I was stressed arriving at the appointment as I had given myself what I thought to be plenty of time, silly me and forgetting about LA traffic.

Some would consider my driving wreck-less; one individual even called me an idiot as I made a bad ass move. There is a distinct difference between close calls because you’re an awesome driver who has driven all sorts of vehicles including ambulances and just being a shitty, careless driver.

At the appointment, the doctor continued to inform me that he is baffled about my case. The doctor provided me with a special device (actigraph) to wear all the time for the next two weeks to track my circadian rhythm.

He spoke to my individual therapist while I was in his office. She informed him that she too was uncertain how much was my eating disorder and how much was chronic sleep problems. Interestingly enough, she told him that I have anorexia. I don’t get it; my BMI is far too high (meaning greater than 18) to carry a diagnosis of anorexia.

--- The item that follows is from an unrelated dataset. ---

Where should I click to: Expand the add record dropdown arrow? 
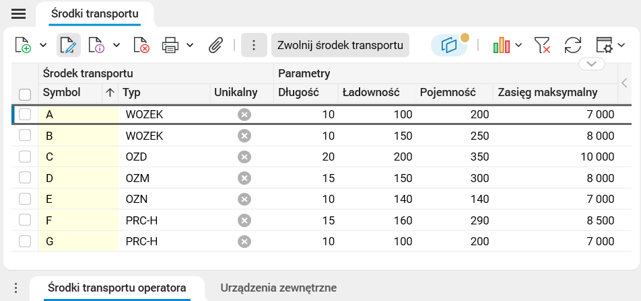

 I am supposed to return to his office on the 5th of August for an appointment, and possibly sooner to return the device (in two, maybe one week).
 He seems to believe that I should integrate CBT-I into my routine (Cognitive Behavioral Therapy specific to Insomnia). Part of this includes not going into bed until I am extremely tired and ready to sleep. 

Additionally, he seems on board for minimally invasive procedures including somatic and was also wavering between the following:

 1. For me to potentially meet with his supervisor. Kaiser has apparently never ordered a cerebrospinal fluid (spinal tap) test in the sleep clinic and he’s strongly considering that to rule out narcolepsy. It gets sent to Stanford to test for a particular subtype. 

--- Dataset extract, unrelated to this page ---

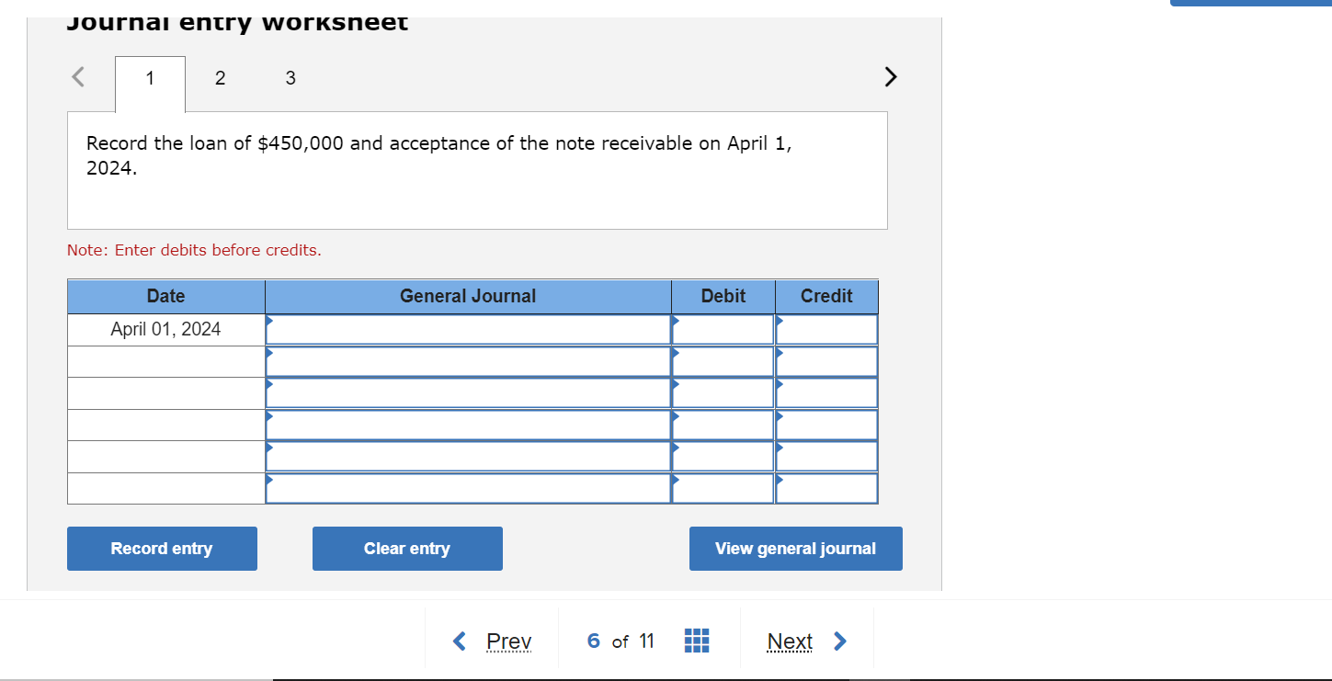1332x681 pixels.
Task: Click the second row Credit field
Action: point(826,361)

2. He is still considering Xyrem; he would admit me to the medical hospital to track respiratory status. Though it’s a strong medicine, it has saved people’s lives consolidating sleep. He said even five hours of consolidated sleep is good, which I don’t maintain at present. I mentioned Denmark and how I’ll be abroad there in one month for the following four months. He said the test could be postponed until my return from there. 

 For the next few weeks he wants me on as minimal meds as possible so poly-pharmacy doesn’t become a distraction. I’m continuing on the Nuvigil, Intuniv and Synthroid and supposed to mention to staff psychiatrist to not touch anything regarding sleep.

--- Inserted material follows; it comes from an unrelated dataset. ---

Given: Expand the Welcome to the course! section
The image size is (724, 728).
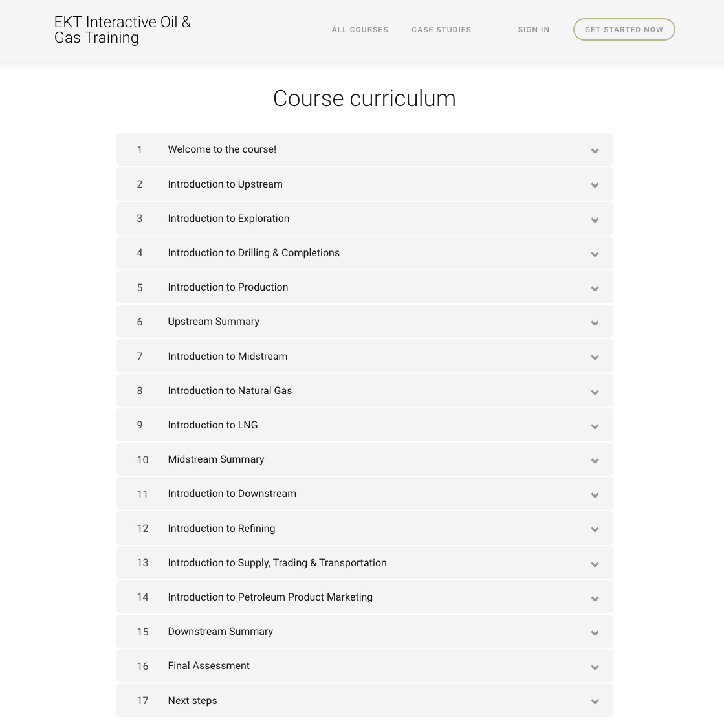Looking at the screenshot, I should 595,151.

Initially he was wanting to integrate heavily caffeinated (military-grade) gum into my daily routine (as caffeine tires me because of ADHD. Again, he didn’t want to pursue that route at present because of poly pharmacy.

Following my appointment with him that was longer than one hour and I had waited nerly one hour to see him, I knew I wasn’t going to make it to the recovery meeting at the eating disorder facility; today’s meeting happens to be run by my favorite therapist. Oh well, missed the boat on that one. 

Next, it was off to my newly acquired somatic therapist. I arrived later than I anticipated; she was ok with it as I provided her with advanced notice of my potential delays. Upon entering her office, I was activated to say the least. She didn’t touch me at all last week, it was the first session and she didn’t want to re-traumatize my system.

This week, I was anxious for her to touch me as I heard that is how she practices. I was also extremely nervous. Since my sleeping issues have been weighing heavily on my system, I decided that it would be of great benefit to be touched today as it is supposed to bring about a sense of calm, and often people nap after session. My therapist at the eating disorder center believes somatic therapy will be of great healing for me, releasing the toxins that are pent up within my body.

She didn’t touch me for a while and when she did, I felt this energy radiate throughout my body, and it was as though a radiant light was shining distally to the front of my torso. It felt exhilarating and mysterious and unsettling all at once. I barely made eye contact with her. I couldn’t it was uncomfortable enough to be laying down in front of a therapist.

She guided her hand slowly to my kidney and mentioned it was quivering (common). She slowly earned my body’s trust and began moving it around my kidney, creating a surge of power each time she made motion with her hand. When the motion ceased, I numbed out. I was on the brink of tears until I heard session was about to come to a close. She comforted me saying I could check in with her throughout the week via text, saying something to the effect of “Are you there?” She’ll model a positive relationship for me and I appreciate that, it makes sense. I sure hope I get to sleep now.

After session, I was planning on heading to the ocean to restore my sense of calmness. The removal of the somatic therapist’s hand was just as unsettling as the initial placement. I was going to restore my spirit by heading to the ocean and then a meditative yoga class. I was debating between eating dinner and not. I was more on the brink of restricting and limiting my intake when I was on an elevator ride with a man and his young son.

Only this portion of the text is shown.